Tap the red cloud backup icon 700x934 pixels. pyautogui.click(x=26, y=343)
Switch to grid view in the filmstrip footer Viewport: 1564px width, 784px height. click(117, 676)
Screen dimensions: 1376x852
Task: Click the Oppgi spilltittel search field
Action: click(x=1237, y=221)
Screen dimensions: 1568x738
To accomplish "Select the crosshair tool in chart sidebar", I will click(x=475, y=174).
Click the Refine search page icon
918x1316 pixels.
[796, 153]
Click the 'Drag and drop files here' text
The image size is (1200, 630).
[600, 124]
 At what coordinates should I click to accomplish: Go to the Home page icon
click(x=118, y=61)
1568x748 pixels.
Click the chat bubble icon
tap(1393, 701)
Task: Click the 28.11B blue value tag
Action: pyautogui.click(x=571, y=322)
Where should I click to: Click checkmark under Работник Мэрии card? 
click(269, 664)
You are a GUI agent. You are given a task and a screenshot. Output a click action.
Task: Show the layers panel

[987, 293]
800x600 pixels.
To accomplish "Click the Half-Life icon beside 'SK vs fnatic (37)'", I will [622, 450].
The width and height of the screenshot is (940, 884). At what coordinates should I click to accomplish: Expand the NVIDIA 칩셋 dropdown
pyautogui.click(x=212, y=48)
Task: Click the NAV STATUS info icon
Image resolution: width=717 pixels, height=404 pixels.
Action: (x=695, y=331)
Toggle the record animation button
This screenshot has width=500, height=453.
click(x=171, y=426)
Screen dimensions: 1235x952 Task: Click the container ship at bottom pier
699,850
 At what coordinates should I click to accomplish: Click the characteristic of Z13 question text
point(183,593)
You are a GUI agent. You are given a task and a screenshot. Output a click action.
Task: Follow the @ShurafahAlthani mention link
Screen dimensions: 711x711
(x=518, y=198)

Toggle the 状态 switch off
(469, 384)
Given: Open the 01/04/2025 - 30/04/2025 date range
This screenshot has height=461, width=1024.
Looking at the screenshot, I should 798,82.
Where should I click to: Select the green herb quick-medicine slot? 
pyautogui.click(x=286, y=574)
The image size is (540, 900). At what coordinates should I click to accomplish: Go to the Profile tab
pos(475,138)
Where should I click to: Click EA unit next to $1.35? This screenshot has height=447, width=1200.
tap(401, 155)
———
◆ WORK REQUEST ◆
Without altering a single word, reproduce the entries above.

◆ RESULT OF THE EXERCISE ◆
Tap the red cloud backup icon 700x934 pixels. pyautogui.click(x=26, y=343)
Switch to grid view in the filmstrip footer Viewport: 1564px width, 784px height. click(117, 676)
Screen dimensions: 1376x852
Task: Click the Oppgi spilltittel search field
Action: click(x=1237, y=221)
Screen dimensions: 1568x738
To accomplish "Select the crosshair tool in chart sidebar", I will click(x=475, y=174).
Click the Refine search page icon
918x1316 pixels.
[796, 153]
Click the 'Drag and drop files here' text
The image size is (1200, 630).
[600, 124]
 At what coordinates should I click to accomplish: Go to the Home page icon
click(x=118, y=61)
1568x748 pixels.
Click the chat bubble icon
tap(1393, 701)
Task: Click the 28.11B blue value tag
Action: pyautogui.click(x=571, y=322)
Where should I click to: Click checkmark under Работник Мэрии card? 
click(269, 664)
You are a GUI agent. You are given a task and a screenshot. Output a click action.
Task: Show the layers panel

[987, 293]
800x600 pixels.
To accomplish "Click the Half-Life icon beside 'SK vs fnatic (37)'", I will [622, 450].
The width and height of the screenshot is (940, 884). At what coordinates should I click to accomplish: Expand the NVIDIA 칩셋 dropdown
pyautogui.click(x=212, y=48)
Task: Click the NAV STATUS info icon
Image resolution: width=717 pixels, height=404 pixels.
Action: (x=695, y=331)
Toggle the record animation button
This screenshot has width=500, height=453.
click(x=171, y=426)
Screen dimensions: 1235x952 Task: Click the container ship at bottom pier
699,850
 At what coordinates should I click to accomplish: Click the characteristic of Z13 question text
point(183,593)
You are a GUI agent. You are given a task and a screenshot. Output a click action.
Task: Follow the @ShurafahAlthani mention link
Screen dimensions: 711x711
(x=518, y=198)

Toggle the 状态 switch off
(469, 384)
Given: Open the 01/04/2025 - 30/04/2025 date range
This screenshot has height=461, width=1024.
Looking at the screenshot, I should 798,82.
Where should I click to: Select the green herb quick-medicine slot? 
pyautogui.click(x=286, y=574)
The image size is (540, 900). At what coordinates should I click to accomplish: Go to the Profile tab
pos(475,138)
Where should I click to: Click EA unit next to $1.35? This screenshot has height=447, width=1200.
tap(401, 155)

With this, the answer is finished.